- Opening Delimiter -

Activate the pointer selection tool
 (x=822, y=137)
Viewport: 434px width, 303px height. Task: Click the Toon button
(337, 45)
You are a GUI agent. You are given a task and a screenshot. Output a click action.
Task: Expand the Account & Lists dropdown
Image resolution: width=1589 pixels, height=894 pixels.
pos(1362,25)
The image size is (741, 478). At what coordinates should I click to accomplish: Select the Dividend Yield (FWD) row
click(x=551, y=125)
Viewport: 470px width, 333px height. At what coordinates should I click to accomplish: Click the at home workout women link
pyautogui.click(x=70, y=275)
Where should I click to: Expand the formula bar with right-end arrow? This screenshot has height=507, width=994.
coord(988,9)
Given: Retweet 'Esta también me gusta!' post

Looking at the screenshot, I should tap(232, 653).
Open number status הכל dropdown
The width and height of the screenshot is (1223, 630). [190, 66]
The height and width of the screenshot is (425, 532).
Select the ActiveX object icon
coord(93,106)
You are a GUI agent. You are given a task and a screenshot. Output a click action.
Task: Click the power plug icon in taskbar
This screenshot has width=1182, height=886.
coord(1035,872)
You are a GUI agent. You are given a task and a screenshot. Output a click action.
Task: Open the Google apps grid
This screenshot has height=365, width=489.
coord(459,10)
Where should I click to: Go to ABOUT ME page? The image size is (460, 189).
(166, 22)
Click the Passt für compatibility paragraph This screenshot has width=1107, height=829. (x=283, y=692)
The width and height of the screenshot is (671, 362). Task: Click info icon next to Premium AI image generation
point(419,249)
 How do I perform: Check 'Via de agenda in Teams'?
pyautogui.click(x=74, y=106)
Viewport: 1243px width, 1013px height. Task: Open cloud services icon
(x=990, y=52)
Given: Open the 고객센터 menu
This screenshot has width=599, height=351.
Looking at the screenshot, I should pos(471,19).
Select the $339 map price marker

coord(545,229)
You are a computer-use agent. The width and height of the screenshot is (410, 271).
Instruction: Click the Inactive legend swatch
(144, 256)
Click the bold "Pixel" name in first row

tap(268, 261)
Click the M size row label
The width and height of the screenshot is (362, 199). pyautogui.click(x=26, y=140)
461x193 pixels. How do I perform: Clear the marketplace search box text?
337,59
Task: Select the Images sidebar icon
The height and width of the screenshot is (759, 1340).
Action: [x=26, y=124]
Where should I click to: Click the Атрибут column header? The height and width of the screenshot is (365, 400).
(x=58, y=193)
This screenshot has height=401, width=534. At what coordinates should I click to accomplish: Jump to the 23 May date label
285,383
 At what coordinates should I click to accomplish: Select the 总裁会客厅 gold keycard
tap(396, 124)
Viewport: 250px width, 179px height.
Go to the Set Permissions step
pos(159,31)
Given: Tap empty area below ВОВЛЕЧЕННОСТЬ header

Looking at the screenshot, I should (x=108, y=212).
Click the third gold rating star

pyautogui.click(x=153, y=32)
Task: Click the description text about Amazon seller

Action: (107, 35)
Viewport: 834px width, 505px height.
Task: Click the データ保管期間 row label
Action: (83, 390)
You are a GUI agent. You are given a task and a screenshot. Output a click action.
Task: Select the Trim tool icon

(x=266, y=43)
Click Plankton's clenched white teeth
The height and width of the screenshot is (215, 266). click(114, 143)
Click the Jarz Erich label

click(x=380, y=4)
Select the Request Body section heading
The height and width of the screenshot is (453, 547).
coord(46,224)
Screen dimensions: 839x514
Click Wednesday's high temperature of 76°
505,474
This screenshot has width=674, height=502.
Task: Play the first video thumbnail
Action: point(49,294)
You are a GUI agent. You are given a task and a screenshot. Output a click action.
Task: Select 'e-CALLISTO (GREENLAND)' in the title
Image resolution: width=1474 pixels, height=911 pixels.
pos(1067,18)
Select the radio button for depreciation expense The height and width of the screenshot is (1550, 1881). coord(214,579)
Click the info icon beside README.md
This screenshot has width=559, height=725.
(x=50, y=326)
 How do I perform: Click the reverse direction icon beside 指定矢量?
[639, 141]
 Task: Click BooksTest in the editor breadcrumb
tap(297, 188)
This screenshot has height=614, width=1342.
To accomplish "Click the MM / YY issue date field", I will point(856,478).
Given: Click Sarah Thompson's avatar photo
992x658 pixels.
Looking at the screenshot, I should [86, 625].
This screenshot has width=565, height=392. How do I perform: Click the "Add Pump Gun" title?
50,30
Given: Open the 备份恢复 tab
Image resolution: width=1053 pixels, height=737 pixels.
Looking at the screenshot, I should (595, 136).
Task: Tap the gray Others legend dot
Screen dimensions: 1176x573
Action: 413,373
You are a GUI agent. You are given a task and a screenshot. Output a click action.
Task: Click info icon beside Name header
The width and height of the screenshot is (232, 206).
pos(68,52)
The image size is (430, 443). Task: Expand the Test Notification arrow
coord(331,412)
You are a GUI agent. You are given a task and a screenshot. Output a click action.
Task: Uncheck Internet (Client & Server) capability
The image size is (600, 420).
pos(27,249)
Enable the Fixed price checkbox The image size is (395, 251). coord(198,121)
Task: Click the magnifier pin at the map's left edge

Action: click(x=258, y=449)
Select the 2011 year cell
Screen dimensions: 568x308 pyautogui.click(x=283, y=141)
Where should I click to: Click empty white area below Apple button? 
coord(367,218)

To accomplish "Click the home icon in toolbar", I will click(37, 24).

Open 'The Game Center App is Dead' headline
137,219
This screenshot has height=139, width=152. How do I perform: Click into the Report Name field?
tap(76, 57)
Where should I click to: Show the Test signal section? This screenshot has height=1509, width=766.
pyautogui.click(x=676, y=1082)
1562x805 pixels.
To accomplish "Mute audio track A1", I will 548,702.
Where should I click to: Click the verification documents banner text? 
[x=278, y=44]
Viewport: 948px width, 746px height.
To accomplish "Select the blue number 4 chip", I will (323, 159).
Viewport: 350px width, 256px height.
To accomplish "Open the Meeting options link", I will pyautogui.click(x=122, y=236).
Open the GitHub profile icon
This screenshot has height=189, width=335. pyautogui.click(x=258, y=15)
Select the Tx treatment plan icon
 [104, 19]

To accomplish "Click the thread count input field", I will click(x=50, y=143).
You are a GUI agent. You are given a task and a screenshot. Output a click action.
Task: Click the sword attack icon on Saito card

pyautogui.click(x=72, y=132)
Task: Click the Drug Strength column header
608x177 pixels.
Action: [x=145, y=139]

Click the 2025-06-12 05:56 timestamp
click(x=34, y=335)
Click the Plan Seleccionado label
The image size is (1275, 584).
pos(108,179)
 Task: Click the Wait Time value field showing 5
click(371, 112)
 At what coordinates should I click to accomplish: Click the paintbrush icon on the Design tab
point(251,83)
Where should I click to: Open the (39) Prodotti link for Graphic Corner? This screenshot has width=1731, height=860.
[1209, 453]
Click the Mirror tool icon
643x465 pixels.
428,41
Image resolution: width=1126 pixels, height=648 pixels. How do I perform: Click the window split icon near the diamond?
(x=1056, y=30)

- Closing Delimiter -

→ **Activity**: Return the complete material exactly as it reads.

→ **Response**:
Activate the pointer selection tool
 (x=822, y=137)
Viewport: 434px width, 303px height. Task: Click the Toon button
(337, 45)
You are a GUI agent. You are given a task and a screenshot. Output a click action.
Task: Expand the Account & Lists dropdown
Image resolution: width=1589 pixels, height=894 pixels.
pos(1362,25)
The image size is (741, 478). At what coordinates should I click to accomplish: Select the Dividend Yield (FWD) row
click(x=551, y=125)
Viewport: 470px width, 333px height. At what coordinates should I click to accomplish: Click the at home workout women link
pyautogui.click(x=70, y=275)
Where should I click to: Expand the formula bar with right-end arrow? This screenshot has height=507, width=994.
coord(988,9)
Given: Retweet 'Esta también me gusta!' post

Looking at the screenshot, I should tap(232, 653).
Open number status הכל dropdown
The width and height of the screenshot is (1223, 630). [190, 66]
The height and width of the screenshot is (425, 532).
Select the ActiveX object icon
coord(93,106)
You are a GUI agent. You are given a task and a screenshot. Output a click action.
Task: Click the power plug icon in taskbar
This screenshot has width=1182, height=886.
coord(1035,872)
You are a GUI agent. You are given a task and a screenshot. Output a click action.
Task: Open the Google apps grid
This screenshot has height=365, width=489.
coord(459,10)
Where should I click to: Go to ABOUT ME page? The image size is (460, 189).
(166, 22)
Click the Passt für compatibility paragraph This screenshot has width=1107, height=829. (x=283, y=692)
The width and height of the screenshot is (671, 362). Task: Click info icon next to Premium AI image generation
point(419,249)
 How do I perform: Check 'Via de agenda in Teams'?
pyautogui.click(x=74, y=106)
Viewport: 1243px width, 1013px height. Task: Open cloud services icon
(x=990, y=52)
Given: Open the 고객센터 menu
This screenshot has width=599, height=351.
Looking at the screenshot, I should pos(471,19).
Select the $339 map price marker

coord(545,229)
You are a computer-use agent. The width and height of the screenshot is (410, 271).
Instruction: Click the Inactive legend swatch
(144, 256)
Click the bold "Pixel" name in first row

tap(268, 261)
Click the M size row label
The width and height of the screenshot is (362, 199). pyautogui.click(x=26, y=140)
461x193 pixels. How do I perform: Clear the marketplace search box text?
337,59
Task: Select the Images sidebar icon
The height and width of the screenshot is (759, 1340).
Action: [x=26, y=124]
Where should I click to: Click the Атрибут column header? The height and width of the screenshot is (365, 400).
(x=58, y=193)
This screenshot has height=401, width=534. At what coordinates should I click to accomplish: Jump to the 23 May date label
285,383
 At what coordinates should I click to accomplish: Select the 总裁会客厅 gold keycard
tap(396, 124)
Viewport: 250px width, 179px height.
Go to the Set Permissions step
pos(159,31)
Given: Tap empty area below ВОВЛЕЧЕННОСТЬ header

Looking at the screenshot, I should (x=108, y=212).
Click the third gold rating star

pyautogui.click(x=153, y=32)
Task: Click the description text about Amazon seller

Action: (107, 35)
Viewport: 834px width, 505px height.
Task: Click the データ保管期間 row label
Action: (83, 390)
You are a GUI agent. You are given a task and a screenshot. Output a click action.
Task: Select the Trim tool icon

(x=266, y=43)
Click Plankton's clenched white teeth
The height and width of the screenshot is (215, 266). click(114, 143)
Click the Jarz Erich label

click(x=380, y=4)
Select the Request Body section heading
The height and width of the screenshot is (453, 547).
coord(46,224)
Screen dimensions: 839x514
Click Wednesday's high temperature of 76°
505,474
This screenshot has width=674, height=502.
Task: Play the first video thumbnail
Action: point(49,294)
You are a GUI agent. You are given a task and a screenshot. Output a click action.
Task: Select 'e-CALLISTO (GREENLAND)' in the title
Image resolution: width=1474 pixels, height=911 pixels.
pos(1067,18)
Select the radio button for depreciation expense The height and width of the screenshot is (1550, 1881). coord(214,579)
Click the info icon beside README.md
This screenshot has width=559, height=725.
(x=50, y=326)
 How do I perform: Click the reverse direction icon beside 指定矢量?
[639, 141]
 Task: Click BooksTest in the editor breadcrumb
tap(297, 188)
This screenshot has height=614, width=1342.
To accomplish "Click the MM / YY issue date field", I will point(856,478).
Given: Click Sarah Thompson's avatar photo
992x658 pixels.
Looking at the screenshot, I should [86, 625].
This screenshot has width=565, height=392. How do I perform: Click the "Add Pump Gun" title?
50,30
Given: Open the 备份恢复 tab
Image resolution: width=1053 pixels, height=737 pixels.
Looking at the screenshot, I should (595, 136).
Task: Tap the gray Others legend dot
Screen dimensions: 1176x573
Action: 413,373
You are a GUI agent. You are given a task and a screenshot. Output a click action.
Task: Click info icon beside Name header
The width and height of the screenshot is (232, 206).
pos(68,52)
The image size is (430, 443). Task: Expand the Test Notification arrow
coord(331,412)
You are a GUI agent. You are given a task and a screenshot. Output a click action.
Task: Uncheck Internet (Client & Server) capability
The image size is (600, 420).
pos(27,249)
Enable the Fixed price checkbox The image size is (395, 251). coord(198,121)
Task: Click the magnifier pin at the map's left edge

Action: click(x=258, y=449)
Select the 2011 year cell
Screen dimensions: 568x308 pyautogui.click(x=283, y=141)
Where should I click to: Click empty white area below Apple button? 
coord(367,218)

To accomplish "Click the home icon in toolbar", I will click(37, 24).

Open 'The Game Center App is Dead' headline
137,219
This screenshot has height=139, width=152. How do I perform: Click into the Report Name field?
tap(76, 57)
Where should I click to: Show the Test signal section? This screenshot has height=1509, width=766.
pyautogui.click(x=676, y=1082)
1562x805 pixels.
To accomplish "Mute audio track A1", I will 548,702.
Where should I click to: Click the verification documents banner text? 
[x=278, y=44]
Viewport: 948px width, 746px height.
To accomplish "Select the blue number 4 chip", I will (323, 159).
Viewport: 350px width, 256px height.
To accomplish "Open the Meeting options link", I will pyautogui.click(x=122, y=236).
Open the GitHub profile icon
This screenshot has height=189, width=335. pyautogui.click(x=258, y=15)
Select the Tx treatment plan icon
 [104, 19]

To accomplish "Click the thread count input field", I will click(x=50, y=143).
You are a GUI agent. You are given a task and a screenshot. Output a click action.
Task: Click the sword attack icon on Saito card

pyautogui.click(x=72, y=132)
Task: Click the Drug Strength column header
608x177 pixels.
Action: [x=145, y=139]

Click the 2025-06-12 05:56 timestamp
click(x=34, y=335)
Click the Plan Seleccionado label
The image size is (1275, 584).
pos(108,179)
 Task: Click the Wait Time value field showing 5
click(371, 112)
 At what coordinates should I click to accomplish: Click the paintbrush icon on the Design tab
point(251,83)
Where should I click to: Open the (39) Prodotti link for Graphic Corner? This screenshot has width=1731, height=860.
[1209, 453]
Click the Mirror tool icon
643x465 pixels.
428,41
Image resolution: width=1126 pixels, height=648 pixels. How do I perform: Click the window split icon near the diamond?
(x=1056, y=30)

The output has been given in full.